Abstract
Background
For many people living with HIV (PLWH), taking antiretroviral therapy (ARV) every day is difficult.
Methods
Average adherence (Av-Adh) and log-transformed treatment interruption (TI) to ARV were prospectively measured over 6 months using electronic drug monitoring (EDM) in several cohorts of PLWH. Multivariate linear regression models including baseline confounders explored the influence of EDM-defined adherence (R 2) on 6-month Log10 HIV-RNA. Multivariate logistic regression models were used to compare the risk of HIV-RNA detection within subgroups stratified by lower (≤95%) and higher (>95%) Av-Adh.
Results
Three hundred ninety nine PLWH were analyzed with different ARV: dolutegravir (n=102), raltegravir (n=90), boosted PI (bPI; n=107), and NNRTI (n=100). In the dolutegravir group, the influence of adherence pattern measures on R 2 for HIV-RNA levels was marginal (+2%). Av-Adh, TI and Av-Adh x TI increased the R 2 for HIV-RNA levels by 54% and 40% in the raltegravir and bPI treatment groups, respectively.
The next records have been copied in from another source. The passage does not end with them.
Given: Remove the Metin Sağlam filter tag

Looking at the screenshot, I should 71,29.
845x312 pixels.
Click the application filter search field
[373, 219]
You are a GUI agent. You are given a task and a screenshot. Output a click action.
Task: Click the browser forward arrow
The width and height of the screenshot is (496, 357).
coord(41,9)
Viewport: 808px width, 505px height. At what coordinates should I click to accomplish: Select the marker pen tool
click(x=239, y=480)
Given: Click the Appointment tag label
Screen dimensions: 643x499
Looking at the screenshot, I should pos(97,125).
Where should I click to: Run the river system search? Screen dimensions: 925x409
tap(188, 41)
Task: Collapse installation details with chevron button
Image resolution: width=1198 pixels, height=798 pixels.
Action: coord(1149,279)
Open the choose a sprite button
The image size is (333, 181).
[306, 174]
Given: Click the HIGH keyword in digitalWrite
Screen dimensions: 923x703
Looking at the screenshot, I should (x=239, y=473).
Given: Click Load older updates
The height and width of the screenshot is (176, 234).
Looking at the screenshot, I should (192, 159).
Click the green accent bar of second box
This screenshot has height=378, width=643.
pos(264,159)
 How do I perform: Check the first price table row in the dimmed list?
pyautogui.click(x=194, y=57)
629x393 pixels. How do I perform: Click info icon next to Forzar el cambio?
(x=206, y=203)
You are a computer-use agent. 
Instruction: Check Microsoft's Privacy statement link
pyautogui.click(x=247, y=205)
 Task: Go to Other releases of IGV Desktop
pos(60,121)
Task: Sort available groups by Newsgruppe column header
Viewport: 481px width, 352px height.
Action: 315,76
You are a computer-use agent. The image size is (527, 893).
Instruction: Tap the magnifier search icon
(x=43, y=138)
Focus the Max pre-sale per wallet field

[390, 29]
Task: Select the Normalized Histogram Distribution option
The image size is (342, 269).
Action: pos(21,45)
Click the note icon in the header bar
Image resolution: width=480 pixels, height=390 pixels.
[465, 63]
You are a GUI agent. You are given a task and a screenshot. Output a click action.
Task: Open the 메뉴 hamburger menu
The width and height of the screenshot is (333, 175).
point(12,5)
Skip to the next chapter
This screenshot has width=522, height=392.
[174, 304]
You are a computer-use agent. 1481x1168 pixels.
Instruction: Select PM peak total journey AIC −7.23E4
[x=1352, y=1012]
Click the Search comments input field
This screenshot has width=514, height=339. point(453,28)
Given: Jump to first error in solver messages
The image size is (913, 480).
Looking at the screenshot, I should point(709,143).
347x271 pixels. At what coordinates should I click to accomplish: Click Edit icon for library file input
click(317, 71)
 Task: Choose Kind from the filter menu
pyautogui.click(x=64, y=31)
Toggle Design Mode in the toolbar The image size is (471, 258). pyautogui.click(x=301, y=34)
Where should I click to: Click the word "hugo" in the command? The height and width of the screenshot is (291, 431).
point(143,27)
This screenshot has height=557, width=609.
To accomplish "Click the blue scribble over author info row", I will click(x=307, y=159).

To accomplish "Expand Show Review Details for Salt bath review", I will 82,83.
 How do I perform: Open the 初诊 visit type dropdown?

TI increased the R 2 for HIV-RNA levels by 36% in the NNRTI treatment group. Compared to dolutegravir-based regimen, the risk of VR was significantly increased for: raltegravir (adjusted OR (aOR), 45.6; 95% confidence interval (CI) [4.5 - 462.1], p=0.001); NNRTIs (aOR, 24.8; 95% CI [2.7 - 228.4], p=0.005) and bPIs (aOR, 28.3; 95%CI [3.4 - 239.4], p=0.002) in PLWH with Av-Adh ≤95%. Among PLWH with >95% Av-Adh, there were no significant differences on the risk of VR among the different ARV.
Conclusion
These findings support the concept that dolutegravir in combination with two other active ARVs achieves a greater virological suppression than older ARV, including raltegravir, NNRTI and bPI among PLWH with lower adherence.